Société

Kabylie : Gouvernement démocratique

Étude sur la constitution politique kabyle avant la colonisation française.

Deuxième partie.

Le village kabyle forme à lui seul une république au petit pied, ne relevant de personne dans l’état normal, ayant ses chefs, ses kanoun, ses fueros, si l’on peut ainsi dire, enfin sa vie propre et sa souveraineté distincte. Rien qu’à voir sa physionomie extérieure et les sites qu’il préfère, on devine qu’il est décidé à se suffire le plus possible. Perché la plupart du temps sur un piton, sur la crête étroite du contrefort, ou échelonné contre la croupe rapide de la montagne, souvent bordé d’une ceinture de cactus, sans autre voie de communication que des sentiers difficiles ; avec ses maisons en pierre, presque sans ouvertures, tellement serrées et entassées, qu’elles semblent n’en faire qu’une ; n’a-t-il pas l’apparence d’une petite forteresse, armée contre l’étranger qui peut venir, armée aussi contre le voisin qui est là, tout près, plus immédiatement dangereux [1] ?

On conçoit cependant que sur une mer orageuse comme ce pays, où le vent de la discorde souffle fréquemment, la barque ne puisse pas toujours flotter seule à tous les hasards. De là, la tribu, réunion de plusieurs villages plus ou moins solidaires entre eux ; de là, la fédération, kbila [2], association également solidaire, quoique beaucoup moins étroite, de plusieurs tribus : le tout réglé d’ordinaire par une loi topographique. À peu près invariablement, la chaine de montagnes représente la confédération, le contrefort c’est la tribu, et le village est bâti sur un point militaire du système ; tout cela basé, par conséquent, sur une raison d’attaque ou de défense. Ce sont des peuplades liguées plutôt qu’unies [3].

■ MATÉRIEL
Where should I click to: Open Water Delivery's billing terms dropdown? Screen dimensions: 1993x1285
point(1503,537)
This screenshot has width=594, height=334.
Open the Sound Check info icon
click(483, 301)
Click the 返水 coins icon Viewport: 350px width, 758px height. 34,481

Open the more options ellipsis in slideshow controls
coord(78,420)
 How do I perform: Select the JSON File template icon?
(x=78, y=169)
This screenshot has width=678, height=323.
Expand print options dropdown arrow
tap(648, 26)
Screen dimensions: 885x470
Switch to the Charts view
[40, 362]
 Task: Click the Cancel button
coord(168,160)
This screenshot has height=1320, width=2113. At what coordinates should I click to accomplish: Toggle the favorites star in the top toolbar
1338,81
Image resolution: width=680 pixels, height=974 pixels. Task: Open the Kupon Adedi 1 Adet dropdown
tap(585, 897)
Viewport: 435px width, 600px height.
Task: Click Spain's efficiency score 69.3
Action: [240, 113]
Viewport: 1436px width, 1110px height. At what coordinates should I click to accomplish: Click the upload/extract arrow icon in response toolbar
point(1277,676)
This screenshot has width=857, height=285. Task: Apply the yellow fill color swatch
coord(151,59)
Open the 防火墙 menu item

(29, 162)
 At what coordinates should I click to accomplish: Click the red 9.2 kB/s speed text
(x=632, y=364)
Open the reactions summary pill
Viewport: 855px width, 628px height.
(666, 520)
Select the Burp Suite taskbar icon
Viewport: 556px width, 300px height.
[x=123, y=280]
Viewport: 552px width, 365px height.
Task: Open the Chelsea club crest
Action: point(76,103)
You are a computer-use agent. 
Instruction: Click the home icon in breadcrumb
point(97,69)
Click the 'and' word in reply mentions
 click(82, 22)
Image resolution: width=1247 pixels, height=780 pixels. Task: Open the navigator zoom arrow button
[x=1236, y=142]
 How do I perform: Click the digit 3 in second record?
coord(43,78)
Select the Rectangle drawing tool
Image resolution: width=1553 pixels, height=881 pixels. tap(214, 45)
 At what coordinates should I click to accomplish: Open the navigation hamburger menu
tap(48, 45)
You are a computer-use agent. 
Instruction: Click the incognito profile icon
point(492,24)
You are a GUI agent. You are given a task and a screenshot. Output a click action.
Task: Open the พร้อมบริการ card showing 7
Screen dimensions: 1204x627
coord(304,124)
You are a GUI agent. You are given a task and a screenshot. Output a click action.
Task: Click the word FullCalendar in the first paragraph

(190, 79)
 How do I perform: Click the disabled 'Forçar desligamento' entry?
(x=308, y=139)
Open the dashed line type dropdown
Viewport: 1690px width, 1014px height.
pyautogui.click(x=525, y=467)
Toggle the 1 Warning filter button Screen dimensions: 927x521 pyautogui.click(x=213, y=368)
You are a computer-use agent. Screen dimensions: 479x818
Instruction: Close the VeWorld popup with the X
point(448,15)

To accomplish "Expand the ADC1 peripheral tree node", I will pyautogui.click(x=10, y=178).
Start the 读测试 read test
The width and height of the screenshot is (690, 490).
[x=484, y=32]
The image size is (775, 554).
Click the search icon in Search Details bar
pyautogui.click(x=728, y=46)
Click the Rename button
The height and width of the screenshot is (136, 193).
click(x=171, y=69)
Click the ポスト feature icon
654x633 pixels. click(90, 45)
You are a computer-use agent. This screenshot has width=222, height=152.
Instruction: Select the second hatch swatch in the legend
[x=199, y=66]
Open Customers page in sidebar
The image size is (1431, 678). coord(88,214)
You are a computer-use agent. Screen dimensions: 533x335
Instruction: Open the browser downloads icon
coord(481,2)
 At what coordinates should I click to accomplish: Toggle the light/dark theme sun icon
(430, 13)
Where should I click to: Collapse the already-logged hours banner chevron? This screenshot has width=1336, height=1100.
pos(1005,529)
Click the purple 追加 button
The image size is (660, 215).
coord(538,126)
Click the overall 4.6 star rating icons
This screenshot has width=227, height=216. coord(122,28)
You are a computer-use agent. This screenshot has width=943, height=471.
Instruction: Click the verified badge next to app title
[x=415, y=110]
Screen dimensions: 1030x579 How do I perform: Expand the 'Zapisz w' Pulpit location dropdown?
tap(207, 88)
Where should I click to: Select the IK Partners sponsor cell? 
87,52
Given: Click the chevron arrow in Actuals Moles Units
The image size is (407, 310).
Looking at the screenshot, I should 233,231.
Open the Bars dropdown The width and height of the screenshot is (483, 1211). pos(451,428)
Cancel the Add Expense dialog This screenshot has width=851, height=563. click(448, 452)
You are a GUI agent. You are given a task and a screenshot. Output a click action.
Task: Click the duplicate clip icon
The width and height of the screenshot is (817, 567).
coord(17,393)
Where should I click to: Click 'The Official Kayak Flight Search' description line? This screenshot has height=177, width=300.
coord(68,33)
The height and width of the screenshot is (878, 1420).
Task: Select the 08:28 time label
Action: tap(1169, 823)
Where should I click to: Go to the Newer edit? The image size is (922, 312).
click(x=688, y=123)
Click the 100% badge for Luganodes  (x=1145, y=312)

■ TRAVAIL À RÉALISER
Poursuivez l'étude sur la constitution politique kabyle à partir de sa dernière phrase.

■ RÉPONSE AU PROBLÈME
Lorsqu’ils n’ont aucun intérêt général à discuter, les villages se passent très bien pour leur administration du concours de la tribu. Chacun d’eux a son pouvoir dirigeant, dirigeant sur toute la ligne. Rien de plus démocratique : ce n’est ni le cheik arabe, ni le maire de France, ni un conseil municipal à la manière des nôtres, ni aucune assemblée élective ; c’est la réunion de tous les citoyens de la localité en état de porter les armes et de subir le jeûne du Ramadan : car, ici, devenir homme fait, soldat et citoyen, c’est tout un[4]. Pour tout dire, en un mot, le mot propre du pays, le pouvoir dirigeant du village, c’est sa Djema [5].

Joseph Dugas, La Kabylie et le peuple kabyle, 1887

Notes :

[1] Cette situation des villages kabyles ne serait-elle pas un indice en faveur de la tradition qui veut que les premiers habitants aient été une population de réfugiés chrétiens menacés par le cimeterre arabe ?

[2] C’est ce nom arabe qu’on attribue généralement l’étymologie du mot kbal, dont nous avons fait kabyle. Le peuple kabyle est donc éminemment un peuple ligueur et fédéré.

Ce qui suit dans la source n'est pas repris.